WRITTEN REQUEST - Rewrite the listing below, putting "Find an element on the screen" wherever "Locate an element on the screen" appears and leaving everything else unchanged.

EXTRACTED DATA -
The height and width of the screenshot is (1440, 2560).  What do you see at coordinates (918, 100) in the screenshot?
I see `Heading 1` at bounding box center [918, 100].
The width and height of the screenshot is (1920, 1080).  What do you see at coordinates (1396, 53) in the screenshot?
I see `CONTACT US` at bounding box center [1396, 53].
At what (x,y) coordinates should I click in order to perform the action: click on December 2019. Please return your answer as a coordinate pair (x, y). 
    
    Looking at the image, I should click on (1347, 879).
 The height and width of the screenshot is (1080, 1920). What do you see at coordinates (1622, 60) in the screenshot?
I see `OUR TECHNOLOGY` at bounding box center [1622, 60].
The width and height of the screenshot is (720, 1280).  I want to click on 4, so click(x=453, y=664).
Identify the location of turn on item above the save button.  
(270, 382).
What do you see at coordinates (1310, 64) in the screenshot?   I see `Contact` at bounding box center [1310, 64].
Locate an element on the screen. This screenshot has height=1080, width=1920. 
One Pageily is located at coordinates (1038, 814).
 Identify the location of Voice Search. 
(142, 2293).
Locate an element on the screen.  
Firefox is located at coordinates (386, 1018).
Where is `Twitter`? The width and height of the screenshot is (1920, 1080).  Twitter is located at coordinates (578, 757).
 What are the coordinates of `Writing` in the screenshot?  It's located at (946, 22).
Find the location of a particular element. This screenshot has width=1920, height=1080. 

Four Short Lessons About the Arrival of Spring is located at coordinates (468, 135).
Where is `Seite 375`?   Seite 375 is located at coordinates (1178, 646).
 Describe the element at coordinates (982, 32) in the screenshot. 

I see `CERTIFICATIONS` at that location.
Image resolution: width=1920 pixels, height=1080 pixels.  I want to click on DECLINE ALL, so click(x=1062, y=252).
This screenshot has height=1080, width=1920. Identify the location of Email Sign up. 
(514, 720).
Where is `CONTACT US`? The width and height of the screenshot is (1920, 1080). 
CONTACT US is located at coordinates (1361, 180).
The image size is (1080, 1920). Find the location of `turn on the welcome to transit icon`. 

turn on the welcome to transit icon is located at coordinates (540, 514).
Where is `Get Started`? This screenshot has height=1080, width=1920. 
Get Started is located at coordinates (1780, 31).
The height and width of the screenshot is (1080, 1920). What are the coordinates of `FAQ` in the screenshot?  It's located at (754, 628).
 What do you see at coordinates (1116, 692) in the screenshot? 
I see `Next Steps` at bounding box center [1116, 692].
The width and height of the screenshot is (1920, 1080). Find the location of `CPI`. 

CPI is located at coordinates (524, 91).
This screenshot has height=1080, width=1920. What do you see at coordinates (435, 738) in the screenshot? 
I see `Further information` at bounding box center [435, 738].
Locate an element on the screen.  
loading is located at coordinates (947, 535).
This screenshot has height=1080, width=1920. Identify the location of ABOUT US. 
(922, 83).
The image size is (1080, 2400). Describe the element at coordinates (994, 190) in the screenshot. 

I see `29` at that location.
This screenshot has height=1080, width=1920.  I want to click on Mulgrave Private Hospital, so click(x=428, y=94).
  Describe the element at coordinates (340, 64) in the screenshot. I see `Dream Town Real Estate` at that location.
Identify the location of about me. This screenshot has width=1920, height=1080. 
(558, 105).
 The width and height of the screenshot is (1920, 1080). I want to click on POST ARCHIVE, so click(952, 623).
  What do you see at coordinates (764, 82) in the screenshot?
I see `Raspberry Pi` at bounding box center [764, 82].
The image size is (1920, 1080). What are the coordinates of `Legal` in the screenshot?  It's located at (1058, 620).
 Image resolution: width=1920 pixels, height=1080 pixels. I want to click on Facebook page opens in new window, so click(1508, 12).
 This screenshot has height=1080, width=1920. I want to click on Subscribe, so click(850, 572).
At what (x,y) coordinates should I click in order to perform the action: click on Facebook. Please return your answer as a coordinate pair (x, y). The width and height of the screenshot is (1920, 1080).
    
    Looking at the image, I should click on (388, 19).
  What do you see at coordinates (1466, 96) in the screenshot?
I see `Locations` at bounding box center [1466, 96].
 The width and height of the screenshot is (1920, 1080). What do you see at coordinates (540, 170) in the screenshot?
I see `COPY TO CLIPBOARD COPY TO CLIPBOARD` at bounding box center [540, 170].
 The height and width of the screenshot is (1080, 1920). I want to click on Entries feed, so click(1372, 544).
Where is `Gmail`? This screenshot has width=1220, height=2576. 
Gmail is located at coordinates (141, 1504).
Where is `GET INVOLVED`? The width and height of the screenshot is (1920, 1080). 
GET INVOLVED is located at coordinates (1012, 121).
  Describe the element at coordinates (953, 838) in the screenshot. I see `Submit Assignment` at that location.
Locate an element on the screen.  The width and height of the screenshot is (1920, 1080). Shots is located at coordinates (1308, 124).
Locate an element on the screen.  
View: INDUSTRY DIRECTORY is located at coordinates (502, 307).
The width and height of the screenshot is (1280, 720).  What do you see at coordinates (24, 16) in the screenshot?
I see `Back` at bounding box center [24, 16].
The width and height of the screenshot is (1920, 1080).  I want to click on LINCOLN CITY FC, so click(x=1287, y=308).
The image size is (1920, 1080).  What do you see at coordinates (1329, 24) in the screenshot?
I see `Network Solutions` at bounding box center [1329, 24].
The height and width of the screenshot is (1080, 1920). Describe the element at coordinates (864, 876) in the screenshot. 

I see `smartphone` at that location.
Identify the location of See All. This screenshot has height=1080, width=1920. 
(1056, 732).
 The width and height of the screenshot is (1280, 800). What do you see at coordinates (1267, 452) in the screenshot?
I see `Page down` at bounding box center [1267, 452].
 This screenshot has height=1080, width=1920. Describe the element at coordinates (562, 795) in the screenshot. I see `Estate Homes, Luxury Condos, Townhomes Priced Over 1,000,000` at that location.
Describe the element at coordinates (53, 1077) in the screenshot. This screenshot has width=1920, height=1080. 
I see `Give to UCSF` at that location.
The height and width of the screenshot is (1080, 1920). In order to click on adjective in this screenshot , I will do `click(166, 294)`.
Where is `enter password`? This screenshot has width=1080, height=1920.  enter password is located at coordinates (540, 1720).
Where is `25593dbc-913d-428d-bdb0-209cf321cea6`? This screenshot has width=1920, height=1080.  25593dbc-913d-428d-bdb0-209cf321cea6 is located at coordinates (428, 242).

WRITTEN SOLUTION -
The height and width of the screenshot is (1440, 2560).  What do you see at coordinates (918, 100) in the screenshot?
I see `Heading 1` at bounding box center [918, 100].
The width and height of the screenshot is (1920, 1080).  What do you see at coordinates (1396, 53) in the screenshot?
I see `CONTACT US` at bounding box center [1396, 53].
At what (x,y) coordinates should I click in order to perform the action: click on December 2019. Please return your answer as a coordinate pair (x, y). 
    
    Looking at the image, I should click on (1347, 879).
 The height and width of the screenshot is (1080, 1920). What do you see at coordinates (1622, 60) in the screenshot?
I see `OUR TECHNOLOGY` at bounding box center [1622, 60].
The width and height of the screenshot is (720, 1280).  I want to click on 4, so click(x=453, y=664).
Identify the location of turn on item above the save button.  
(270, 382).
What do you see at coordinates (1310, 64) in the screenshot?   I see `Contact` at bounding box center [1310, 64].
Find an element on the screen. This screenshot has height=1080, width=1920. 
One Pageily is located at coordinates (1038, 814).
 Identify the location of Voice Search. 
(142, 2293).
Find an element on the screen.  
Firefox is located at coordinates (386, 1018).
Where is `Twitter`? The width and height of the screenshot is (1920, 1080).  Twitter is located at coordinates (578, 757).
 What are the coordinates of `Writing` in the screenshot?  It's located at (946, 22).
Find the location of a particular element. This screenshot has width=1920, height=1080. 

Four Short Lessons About the Arrival of Spring is located at coordinates (468, 135).
Where is `Seite 375`?   Seite 375 is located at coordinates (1178, 646).
 Describe the element at coordinates (982, 32) in the screenshot. 

I see `CERTIFICATIONS` at that location.
Image resolution: width=1920 pixels, height=1080 pixels.  I want to click on DECLINE ALL, so click(x=1062, y=252).
This screenshot has height=1080, width=1920. Identify the location of Email Sign up. 
(514, 720).
Where is `CONTACT US`? The width and height of the screenshot is (1920, 1080). 
CONTACT US is located at coordinates (1361, 180).
The image size is (1080, 1920). Find the location of `turn on the welcome to transit icon`. 

turn on the welcome to transit icon is located at coordinates (540, 514).
Where is `Get Started`? This screenshot has height=1080, width=1920. 
Get Started is located at coordinates (1780, 31).
The height and width of the screenshot is (1080, 1920). What are the coordinates of `FAQ` in the screenshot?  It's located at (754, 628).
 What do you see at coordinates (1116, 692) in the screenshot? 
I see `Next Steps` at bounding box center [1116, 692].
The width and height of the screenshot is (1920, 1080). Find the location of `CPI`. 

CPI is located at coordinates (524, 91).
This screenshot has height=1080, width=1920. What do you see at coordinates (435, 738) in the screenshot? 
I see `Further information` at bounding box center [435, 738].
Find an element on the screen.  
loading is located at coordinates (947, 535).
This screenshot has height=1080, width=1920. Identify the location of ABOUT US. 
(922, 83).
The image size is (1080, 2400). Describe the element at coordinates (994, 190) in the screenshot. 

I see `29` at that location.
This screenshot has height=1080, width=1920.  I want to click on Mulgrave Private Hospital, so click(x=428, y=94).
  Describe the element at coordinates (340, 64) in the screenshot. I see `Dream Town Real Estate` at that location.
Identify the location of about me. This screenshot has width=1920, height=1080. 
(558, 105).
 The width and height of the screenshot is (1920, 1080). I want to click on POST ARCHIVE, so click(952, 623).
  What do you see at coordinates (764, 82) in the screenshot?
I see `Raspberry Pi` at bounding box center [764, 82].
The image size is (1920, 1080). What are the coordinates of `Legal` in the screenshot?  It's located at (1058, 620).
 Image resolution: width=1920 pixels, height=1080 pixels. I want to click on Facebook page opens in new window, so click(1508, 12).
 This screenshot has height=1080, width=1920. I want to click on Subscribe, so click(850, 572).
At what (x,y) coordinates should I click in order to perform the action: click on Facebook. Please return your answer as a coordinate pair (x, y). The width and height of the screenshot is (1920, 1080).
    
    Looking at the image, I should click on (388, 19).
  What do you see at coordinates (1466, 96) in the screenshot?
I see `Locations` at bounding box center [1466, 96].
 The width and height of the screenshot is (1920, 1080). What do you see at coordinates (540, 170) in the screenshot?
I see `COPY TO CLIPBOARD COPY TO CLIPBOARD` at bounding box center [540, 170].
 The height and width of the screenshot is (1080, 1920). I want to click on Entries feed, so click(1372, 544).
Where is `Gmail`? This screenshot has width=1220, height=2576. 
Gmail is located at coordinates (141, 1504).
Where is `GET INVOLVED`? The width and height of the screenshot is (1920, 1080). 
GET INVOLVED is located at coordinates (1012, 121).
  Describe the element at coordinates (953, 838) in the screenshot. I see `Submit Assignment` at that location.
Find an element on the screen.  The width and height of the screenshot is (1920, 1080). Shots is located at coordinates (1308, 124).
Find an element on the screen.  
View: INDUSTRY DIRECTORY is located at coordinates (502, 307).
The width and height of the screenshot is (1280, 720).  What do you see at coordinates (24, 16) in the screenshot?
I see `Back` at bounding box center [24, 16].
The width and height of the screenshot is (1920, 1080).  I want to click on LINCOLN CITY FC, so click(x=1287, y=308).
The image size is (1920, 1080).  What do you see at coordinates (1329, 24) in the screenshot?
I see `Network Solutions` at bounding box center [1329, 24].
The height and width of the screenshot is (1080, 1920). Describe the element at coordinates (864, 876) in the screenshot. 

I see `smartphone` at that location.
Identify the location of See All. This screenshot has height=1080, width=1920. 
(1056, 732).
 The width and height of the screenshot is (1280, 800). What do you see at coordinates (1267, 452) in the screenshot?
I see `Page down` at bounding box center [1267, 452].
 This screenshot has height=1080, width=1920. Describe the element at coordinates (562, 795) in the screenshot. I see `Estate Homes, Luxury Condos, Townhomes Priced Over 1,000,000` at that location.
Describe the element at coordinates (53, 1077) in the screenshot. This screenshot has width=1920, height=1080. 
I see `Give to UCSF` at that location.
The height and width of the screenshot is (1080, 1920). In order to click on adjective in this screenshot , I will do `click(166, 294)`.
Where is `enter password`? This screenshot has width=1080, height=1920.  enter password is located at coordinates (540, 1720).
Where is `25593dbc-913d-428d-bdb0-209cf321cea6`? This screenshot has width=1920, height=1080.  25593dbc-913d-428d-bdb0-209cf321cea6 is located at coordinates (428, 242).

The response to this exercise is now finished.